İnsan, saramadığı yarayı saklarmış, bazen gülüşünün içinde bazende derin sessizliğinde...

Kurgusu çıkar oyunları üzerine kurulmuş bir filmin içindeydim. Oyuncu muydum, yoksa oyunun kendisi miydim? Bunları bende bilmiyorum. Bildiğim tek şey kimsenin oyununun piyonu olmayacaktım.

Odama geldiğimde önce bir duş alıp bedenimdeki yapış yapış terden kurtuldum. Adana'nın sıcağı gerçekten çekilmiyordu. Sıcağından bu kadar şikayetçi olup yine de bu memleketten vazgeçemiyordum. İnsanın doğduğu toprakla ayrı bir bağı oluyordu.

Siyah geniş elbisemi üzerime giydiğimde odamın kapısı çalındığında Feride'nin kafasını kapı aralığından uzatıp bana baktığını gördüm. Ela gözleriyle baştan aşağı beni süzdüğünde, beğenmeyen yüz ifadesiyle burnunu buruşturdu. Siyah elbisenin üzerine siyah şifon şalımla kombin yaptığında Feride tamamen odama girmişti.

"Bu sıcakta bunları giyeceğine emin misin?" eliyle kendine yellemeye çalışıp üzerindeki geniş penye tişörtün yakasını çekiştirdi. Feride'nin üzerine giydiği tişörtün önüne gözlerim takıldığında muzipçe gülümsedim.

"Bu halinle beş yaşındaki çocuk gibi görünürken seni ciddiye alamıyorum." dediğimde bozulmuştu. Ela gözlerini kendi üzerine çevirdiğinde cevap vermekten geri kalmamıştı.

"Ne varmış halimde. Çiftlik havasına uygun giyindim." şalımı geniş bağlamayı bitirdiğimde tekrar gözlerimi arkadaşımın üzerine çevirdim. Ellerimi göğsümün altında birleştirip bir kaç saniye düşünüyormuş gibi yaptığımda "bizim çiftlik kombinemiz çizgi film karakterli tişört değil. Yarın sabah namazından sonra Gülseren teyze yufka ekmek yapacak. Hem bize yardım edersin hemde çiftlik kostümümüzden sana da ayarlarım giyersin." dediğimde yüzümdeki gülümseme yerini koruyordu.

"Çiftlik kostümü mü?!" Feride neyi kastettiğimi anlamamış olacak ki ona kısa bir açıklama yaptım.

"Feride bu büyük çiftlik her ne kadar babaannemin olsada buradaki herkes çalışır. Buna bende dahil. Çiftlik kostümümüz de şalvar. Çalışırken giydiğimiz en rahat kıyafet.

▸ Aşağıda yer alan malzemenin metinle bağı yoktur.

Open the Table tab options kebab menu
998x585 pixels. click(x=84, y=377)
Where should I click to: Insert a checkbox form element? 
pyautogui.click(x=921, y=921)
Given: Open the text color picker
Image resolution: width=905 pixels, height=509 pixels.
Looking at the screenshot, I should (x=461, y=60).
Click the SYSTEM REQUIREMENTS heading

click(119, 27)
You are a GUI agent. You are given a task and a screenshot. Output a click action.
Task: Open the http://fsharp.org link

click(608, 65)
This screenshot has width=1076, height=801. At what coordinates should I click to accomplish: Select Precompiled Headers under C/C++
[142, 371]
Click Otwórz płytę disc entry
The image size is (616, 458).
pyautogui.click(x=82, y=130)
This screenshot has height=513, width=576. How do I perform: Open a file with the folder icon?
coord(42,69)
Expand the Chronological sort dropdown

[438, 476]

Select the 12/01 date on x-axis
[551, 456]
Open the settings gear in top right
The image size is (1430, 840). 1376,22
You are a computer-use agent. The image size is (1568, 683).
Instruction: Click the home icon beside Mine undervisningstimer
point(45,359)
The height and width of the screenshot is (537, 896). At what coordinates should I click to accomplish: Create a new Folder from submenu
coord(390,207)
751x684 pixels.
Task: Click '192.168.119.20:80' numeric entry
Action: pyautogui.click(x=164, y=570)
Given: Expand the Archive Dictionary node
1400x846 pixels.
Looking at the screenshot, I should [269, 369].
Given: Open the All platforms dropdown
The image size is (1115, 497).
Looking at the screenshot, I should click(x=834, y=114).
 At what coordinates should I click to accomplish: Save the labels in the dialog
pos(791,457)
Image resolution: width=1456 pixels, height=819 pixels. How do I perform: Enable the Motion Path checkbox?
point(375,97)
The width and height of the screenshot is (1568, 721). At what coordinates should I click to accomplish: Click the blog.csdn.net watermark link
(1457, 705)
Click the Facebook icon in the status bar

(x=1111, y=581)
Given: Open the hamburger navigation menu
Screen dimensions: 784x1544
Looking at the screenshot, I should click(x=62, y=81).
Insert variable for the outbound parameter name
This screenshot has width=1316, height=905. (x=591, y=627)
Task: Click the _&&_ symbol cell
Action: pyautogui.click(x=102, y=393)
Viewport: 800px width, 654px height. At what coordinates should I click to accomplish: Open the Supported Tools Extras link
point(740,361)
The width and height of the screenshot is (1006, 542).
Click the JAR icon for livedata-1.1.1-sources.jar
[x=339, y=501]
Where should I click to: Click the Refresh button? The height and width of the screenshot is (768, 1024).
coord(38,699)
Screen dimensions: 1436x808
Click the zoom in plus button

Merak etme yarın sana yufka ekmek açmasınıda öğretirim." şaşırarak yüzüme baktığımda bir kaç adımda yanına gelerek elimi omzuna koydum.

"Şu gezi proğramlarında teyzelerin büyük saç üzerinde yaptığı ekmekten mi? Sen o ekmeği yapmayı biliyor musun?" Feride'nin ela gözlerinde gördüğüm merak beni şaşırtsada aslında buna şaşırmamam gerektiğini anladım.

Feride gibi bende annesiz ve babasız büyüsemde ben ev ortamı görmüştüm. Benim şansım babaannemdi. Bir çok şeyi ondan öğrenmiştim.